Não sou adepto de futebol, nem tenho especiais simpatias por qualquer equipa, mas o que vou relatar a seguir, pôs-me a reflectir. O jogador Abel Camará, de nacionalidade guineense, sai do seu clube o Belenenses, por motivos de racismo…nomeadamente de alguns adeptos.

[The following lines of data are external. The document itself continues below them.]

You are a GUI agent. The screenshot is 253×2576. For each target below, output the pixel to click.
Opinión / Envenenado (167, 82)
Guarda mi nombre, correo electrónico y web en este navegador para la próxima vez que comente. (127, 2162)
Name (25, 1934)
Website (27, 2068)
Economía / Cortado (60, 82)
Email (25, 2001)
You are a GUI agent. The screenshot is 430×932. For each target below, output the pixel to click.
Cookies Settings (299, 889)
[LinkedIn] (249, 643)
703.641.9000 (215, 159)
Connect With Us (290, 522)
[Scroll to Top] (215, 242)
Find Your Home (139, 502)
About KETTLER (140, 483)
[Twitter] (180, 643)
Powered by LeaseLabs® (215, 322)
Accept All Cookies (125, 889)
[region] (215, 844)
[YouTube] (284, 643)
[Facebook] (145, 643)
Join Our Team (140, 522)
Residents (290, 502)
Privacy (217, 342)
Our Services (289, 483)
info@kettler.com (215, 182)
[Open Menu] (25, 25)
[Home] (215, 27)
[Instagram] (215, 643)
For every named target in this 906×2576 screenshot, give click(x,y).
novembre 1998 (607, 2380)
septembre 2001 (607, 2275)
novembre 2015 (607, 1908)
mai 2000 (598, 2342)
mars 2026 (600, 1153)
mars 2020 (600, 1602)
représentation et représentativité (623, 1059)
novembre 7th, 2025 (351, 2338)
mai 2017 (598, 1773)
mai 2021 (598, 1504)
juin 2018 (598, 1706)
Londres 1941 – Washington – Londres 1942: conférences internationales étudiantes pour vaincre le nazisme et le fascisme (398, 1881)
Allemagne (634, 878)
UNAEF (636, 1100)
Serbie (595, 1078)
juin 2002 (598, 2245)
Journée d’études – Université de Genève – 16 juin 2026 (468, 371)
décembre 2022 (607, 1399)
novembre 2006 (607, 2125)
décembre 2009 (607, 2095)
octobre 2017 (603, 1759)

O jogador confessa-se triste por tomar esta decisão, mas não tem alternativa…a não ser, ser achincalhado.

No tempo do regime anterior, dizia-se que Portugal era um país de brandos costumes, por outro lado, recordo-me de há muitos anos atrás, numa cidade alentejana, mais exactamente numa fábrica de mármore, o espanto dos trabalhadores, ao ver um visitante de raça negra…estrangeiro e pessoa importante, o comentário que saia das suas bocas era: “um preto”…como se fosse um extra-terrestre.

Este era o Portugal de Salazar e Caetano, e a sua herança, anos depois. As coisas evoluíram rapidamente, do pasmo de quem nunca viu um preto, para o racismo de alguns, que do fascínio passaram ao ódio, a quem é diferente.

Sabemos, que as claques de futebol, em muitos casos estão infiltradas por grupos de extrema direita…incluindo o Belenenses, mas não só. Sabemos que a mistura entre paixão clubista e preconceito racial é explosiva e produz reacções perigosas, mesmo violentas. Essas reacções não têm nada de desportivo, nem dignificam os clubes de futebol.

Para Abel Macará, significa o abandono do Belenenses, ao fim de dez anos no clube e ironicamente, depois deste vencer o Sporting por 3-1…se é assim que se festeja uma vitória…como seria se o Belenenses fosse derrotado?